Objectives —
[A] In the ntHash excerpt, into which two parts does the srol operation divide the 64-bit hash?
[B] Reproduce everything in the ntHash excerpt from "One of the main" down to "Ragnar Groot Koerkamp.".
[C] Write the next part of the ntHash excerpt, picking up after its final sentence.

Excerpt to read —
<<<<

One of the main use case of ntHash is to compute a hash over a sliding window with constant-time updates. Assuming we want to shift the current window from $x_0 \dots x_{k-1}$ to $x_1 \dots x_k$, we first need to remove the contribution of the first character: $$ H(x_1 \dots x_{k-1}) = H(x_0 \dots x_{k-1}) \oplus \operatorname{rol}^{k-1}(h(x_0)) $$ We then shift the remaining characters by applying a rotation and add the contribution of the new character: $$ H(x_1 \dots x_k) = \operatorname{rol}(H(x_1 \dots x_{k-1})) \oplus h(x_k) $$ This second equation can be extended to a more general merging property: given two sequences $u$ and $v$, $$ H(uv) = \operatorname{rol}^{|v|}(H(u)) \oplus H(v) $$
A vectorized implementation of ntHash is available in the seq-hash Rust library that I wrote with Ragnar Groot Koerkamp.
Forging and propagating collisions#
The first observation we can make is that it's very easy to create collisions when the window size $k$ is larger than the number of bits in the hash. Assuming we are using 32-bit hashes, any pair of bases that are 32 (or any multiple of 32) positions apart will end up with the same rotation (since rotating by 32 is equivalent to not rotating at all). Therefore, for any $\alpha, \beta \in \Sigma$ and $u \in \Sigma^{31}$, $$ H(\alpha \cdot u \cdot \beta) = H(\beta \cdot u \cdot \alpha) $$ and similarly $$ H(\alpha \cdot u \cdot \alpha) = H(\beta \cdot u \cdot \beta) = \operatorname{rol}(H(u)) $$ This issue is discussed in ntHash2 (Kazemi et al., 2022), where the authors suggest to replace the $\operatorname{rol}$ operation with $\operatorname{srol}$, which divides the 64-bit hash into a 31-bit and a 33-bit part and rotates them independently. While this operation is more expensive to compute, it has a period of 1023 instead of 32, thus limiting these specific collisions to $k \ge 1024$.

>>>>

Dataset entries —
<<<<

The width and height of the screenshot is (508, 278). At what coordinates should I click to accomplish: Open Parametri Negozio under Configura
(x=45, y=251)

>>>>
<<<<

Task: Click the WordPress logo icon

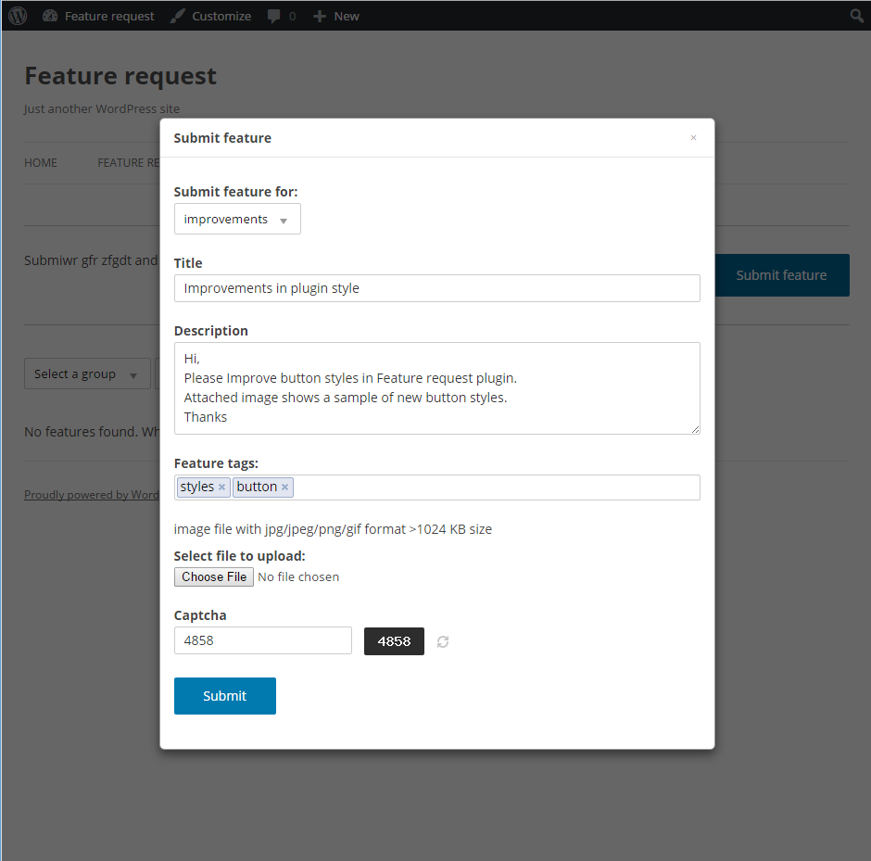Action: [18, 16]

>>>>

Answers provided —
[A] A 31-bit part and a 33-bit part.

[B]
One of the main use case of ntHash is to compute a hash over a sliding window with constant-time updates. Assuming we want to shift the current window from $x_0 \dots x_{k-1}$ to $x_1 \dots x_k$, we first need to remove the contribution of the first character: $$ H(x_1 \dots x_{k-1}) = H(x_0 \dots x_{k-1}) \oplus \operatorname{rol}^{k-1}(h(x_0)) $$ We then shift the remaining characters by applying a rotation and add the contribution of the new character: $$ H(x_1 \dots x_k) = \operatorname{rol}(H(x_1 \dots x_{k-1})) \oplus h(x_k) $$ This second equation can be extended to a more general merging property: given two sequences $u$ and $v$, $$ H(uv) = \operatorname{rol}^{|v|}(H(u)) \oplus H(v) $$
A vectorized implementation of ntHash is available in the seq-hash Rust library that I wrote with Ragnar Groot Koerkamp.

[C]
Something more problematic is that, because of the merging property discussed earlier, if for some word size $n$ we have a collision for $u \ne v \in \Sigma^n$, it will create $\Sigma^{k-n}$ collisions for each word size $k \ge n$: $$ H(u) = H(v) \implies \forall x, y \in \Sigma^*, H(x \cdot u \cdot y) = H(x \cdot v \cdot y) $$
Therefore, it is especially important to avoid collisions for small words. Ragnar Groot Koerkamp described on his website a method to select the seed values $h(x_i)$ to avoid collisions in 64-bit hashes for $k \le 32$. His solution is essentially to define $h(\texttt{T})$ as $h(\texttt{A}) \oplus h(\texttt{C}) \oplus h(\texttt{G})$ and to adjust the other three values to obtain an invertible system.
Bias on the leading zeros#
A very common use case of rolling hashes in bioinformatics is to hash every k-mer and select those with "small" hashes as representatives. For instance, this is extensively used in MinHash-based sketching techniques or in random minimizers.
These techniques generally assume that the hash values are independent and uniformly distributed. Under these assumptions, every k-mer has a probability $2^{-n}$ that its hash starts with at least $n$ zeros. So if we define "small" as starting with $n$ zeros, the distance between "small" k-mers roughly follows a geometric distribution (this is not exactly true because of repeated k-mers, though this is negligible for a large k).
Unfortunately, I noticed that the empirical distribution I had in my experiments (documented here) was not quite geometric, and that the repartition of "small" k-mers was skewed. I observed in particular that the number leading zeros for a given k-mer was very correlated with the number of leading zeros of the neighboring k-mers, thus invalidating both independence and uniformity assumptions.
To document this behavior, I computed the number of leading zeros for every k-mer hash in a large random sequence (4 billion bases), and measured the probability that two consecutive k-mers transition from $i$ leading zeros to $j$ leading zeros. These experiment scripts are available at https://github.com/imartayan/nthash-bias.
The plots below contain two visualizations of this transition probability. The first one shows the raw probability of each transition: each line corresponds to the current number of leading zeros, while each column corresponds to the next value. The second one shows the ratio between this probability and the expected probability for a geometric distribution: blue when less than expected, white when matching the expectation and red when more than expected.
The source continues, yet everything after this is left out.